Raw data:
◇ ◇ ◇ ◇ ◇

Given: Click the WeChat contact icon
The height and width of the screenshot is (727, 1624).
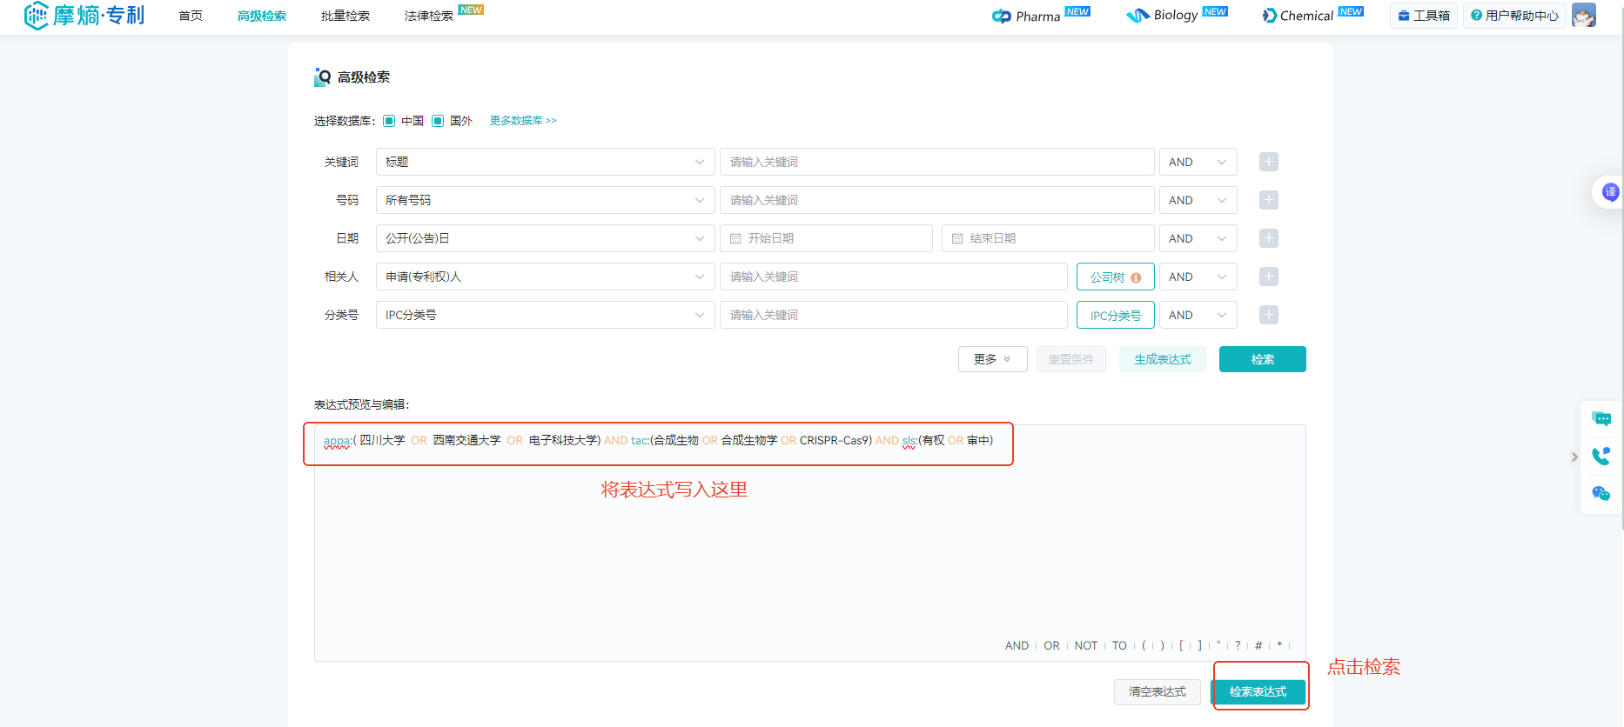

◇ ◇ ◇ ◇ ◇

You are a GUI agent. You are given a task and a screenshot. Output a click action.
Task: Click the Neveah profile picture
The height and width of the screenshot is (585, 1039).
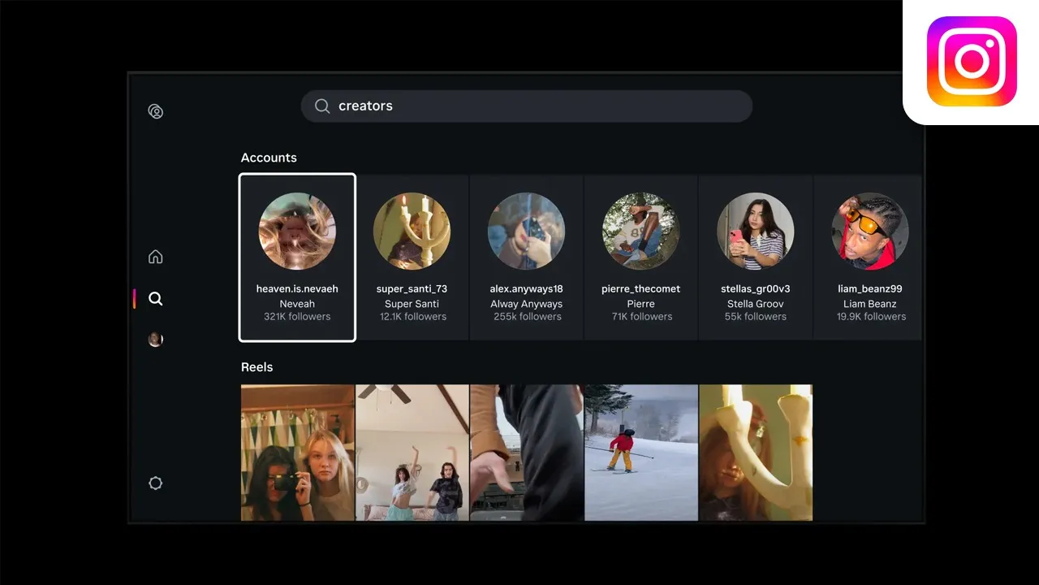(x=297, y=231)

◇ ◇ ◇ ◇ ◇

Assigned task: Going down the listing above, begin printing at the line with "Given: Click the WeChat contact icon" and finish with the line with "The height and width of the screenshot is (727, 1624).", exactly as they appear.

Finished task:
Given: Click the WeChat contact icon
The height and width of the screenshot is (727, 1624).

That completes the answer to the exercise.